#1
Yesterday I happened to stumble across this guitar on craigslist, guy was interested in trades, so I bit. Ended up trading him my xbox 360 and a whole mess of games that I haven't played in years. Pretty good deal for me at least



This is a mid-1970's Univox "Effie". Basically a copy of an Epiphone Casino, it has a thinline body with no center block, and twin humbuckers.
Guitar came in surprisingly good aesthetic quality for it's age. It had the expected buildup of fretboard gunk, but a few swipes of lemon oil helped sort that out. I swear the first time I put the oil on the fretboard it absorbed half of it, the poor wood was so parched and dry. Definitely feels and looks a lot better now. The neck itself is quite interesting. It's a flat D shape from what I can tell, way more flat than my strat's neck. I'm not sure how I like it yet, but it's nice that it didn't come with a baseball bat neck like I expected. I used to own an Ibanez RG and this neck profile reminds me a lot of it. Kinda cramps my hand forming chords at times, but I've been out of practice over spring break so that may have caused most of the discomfort.

Moving on to the important part, the sound. I didn't really have any expectations going into this, having never played a Casino or 335, just messed about on a thinline tele once. The sound is amazing, when it comes through. The wiring or the pickups, maybe even the pots, have gone bad, so it takes a little fiddling for the signal to come through, and when it does, you have to make sure you don't knudge the toggle switch or it will cut out. The bridge humbucker doesn't appear to work when the toggle switches to it, but in the center position it comes through. I'm going to drop in some GFS filtertrons or something similar soon and get the wiring sorted out so this thing can really shine. From what I do hear though, the tone is beautifully open, very warm but also has a lot of definition, not exactly what I was expecting from ancient humbuckers. The midrange is pretty pronounced, the lows are tight and woody, and the highs just sit above everything without being harsh, just chimy and clear.
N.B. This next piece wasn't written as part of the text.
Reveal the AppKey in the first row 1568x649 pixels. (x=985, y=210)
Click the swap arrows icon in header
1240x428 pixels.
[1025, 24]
First impressions: I think I can really learn to love this guitar. It's quite unique, you don't see many people running around town with 40 year old japanese guitars, and it's got the tone to make it a solid addition to my setup.

Thoughts? Questions? Comments? Pickup suggestions?
They're all welcome, please post away
#2
If you consider it a "vintage" guitar why put garbage pickups in it?
Bhaok

The following statement is true. The proceeding statement is false.
#3
According to my pricing guide, the guitar is worth $350 to $500 in excellent condition. Honestly, it's a vintage guitar. I wouldn't change a thing. Although it's not exactly a 60s ES-335, changing the pickups will ruin the value of the guitar. Leave the vintage pickups as-is. Just fix the bugs without altering the guitar.
#4
I'm not exactly concerned with retaining it's "vintage" value, that's not why I bought the guitar. I want this puppy to shine, I want it to complement my music and be used as a tool. I can understand why it may not be a great idea to put GFS pups in there, they're not that great I admit. I am a student in college atm so I'm low on cash, my thought process was that I would get the pups and fix the wiring and signal issue myself without having to take it in to the shop, all in one go. I would love to pop some boutique pups in there but I can't exactly afford $150 a pup right now. It's nice to hear some opinions though and it's helped me make my mind about the direction I want for this guitar. I think I'll get it set up by our luthier, replace the scratchy pots myself as needed, keep the original pups until I can get some pickups that are worth it later this summer.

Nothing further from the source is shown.